[Records pointing to text and elements]

═══

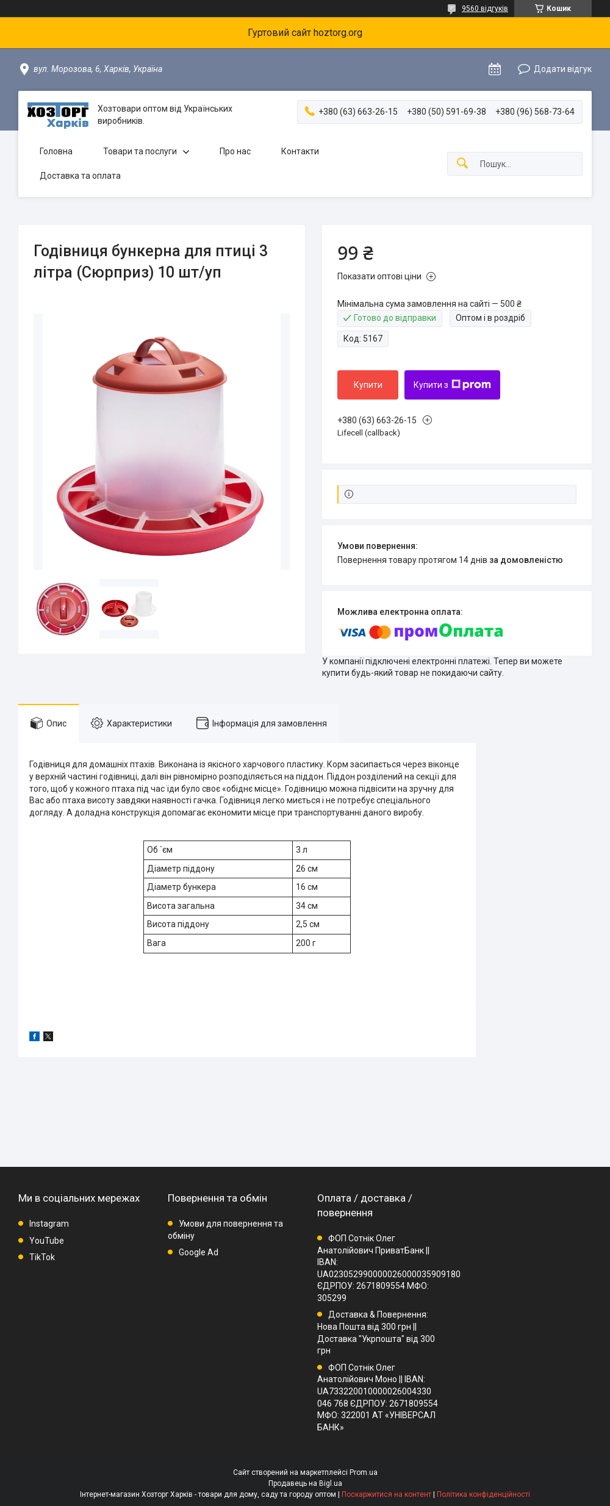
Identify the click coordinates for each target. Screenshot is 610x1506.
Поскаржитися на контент (386, 1494)
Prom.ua (364, 1472)
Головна (56, 151)
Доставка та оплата (80, 176)
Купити (368, 385)
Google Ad (198, 1252)
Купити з (452, 384)
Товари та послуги (140, 151)
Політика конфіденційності (483, 1494)
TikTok (42, 1257)
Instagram (49, 1223)
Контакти (300, 151)
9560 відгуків (485, 8)
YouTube (46, 1241)
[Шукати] (462, 163)
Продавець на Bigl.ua (305, 1483)
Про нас (235, 151)
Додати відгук (563, 69)
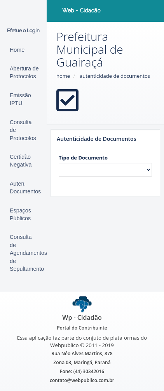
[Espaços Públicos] (23, 214)
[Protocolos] (23, 130)
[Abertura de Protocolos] (23, 72)
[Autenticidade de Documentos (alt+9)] (23, 187)
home (63, 75)
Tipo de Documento (83, 157)
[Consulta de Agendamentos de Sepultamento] (23, 253)
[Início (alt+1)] (23, 49)
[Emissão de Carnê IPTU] (23, 99)
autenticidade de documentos (115, 75)
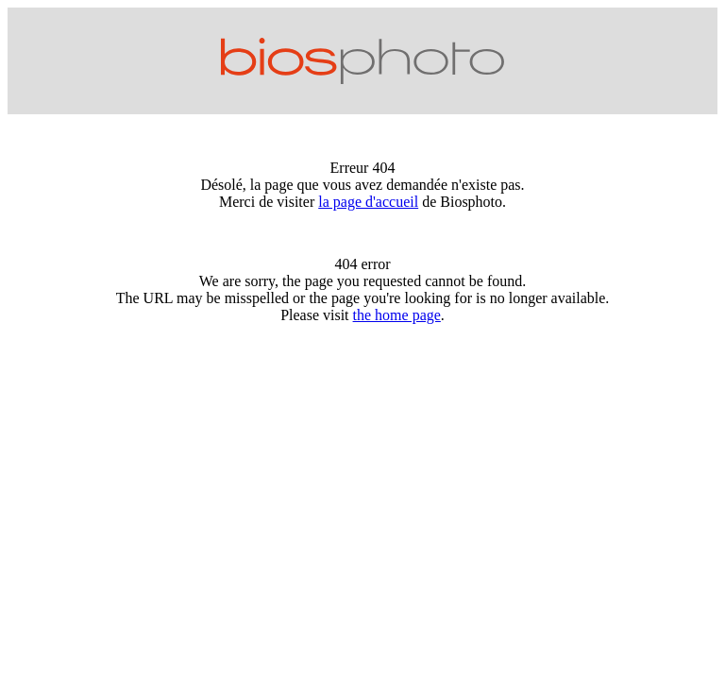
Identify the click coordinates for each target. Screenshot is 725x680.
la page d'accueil (368, 202)
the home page (397, 315)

═══

[Problem] Please put every line of the records above into a numbered list, leaving out blank lines and the pictures.

[Answer]
1. Identify the click coordinates for each target. Screenshot is 610x1506.
2. Поскаржитися на контент (386, 1494)
3. Prom.ua (364, 1472)
4. Головна (56, 151)
5. Доставка та оплата (80, 176)
6. Купити (368, 385)
7. Google Ad (198, 1252)
8. Купити з (452, 384)
9. Товари та послуги (140, 151)
10. Політика конфіденційності (483, 1494)
11. TikTok (42, 1257)
12. Instagram (49, 1223)
13. Контакти (300, 151)
14. 9560 відгуків (485, 8)
15. YouTube (46, 1241)
16. [Шукати] (462, 163)
17. Продавець на Bigl.ua (305, 1483)
18. Про нас (235, 151)
19. Додати відгук (563, 69)
20. [Espaços Públicos] (23, 214)
21. [Protocolos] (23, 130)
22. [Abertura de Protocolos] (23, 72)
23. [Autenticidade de Documentos (alt+9)] (23, 187)
24. home (63, 75)
25. Tipo de Documento (83, 157)
26. [Consulta de Agendamentos de Sepultamento] (23, 253)
27. [Início (alt+1)] (23, 49)
28. [Emissão de Carnê IPTU] (23, 99)
29. autenticidade de documentos (115, 75)
30. Identify the click coordinates for each target. Screenshot is 725x680.
31. la page d'accueil (368, 202)
32. the home page (397, 315)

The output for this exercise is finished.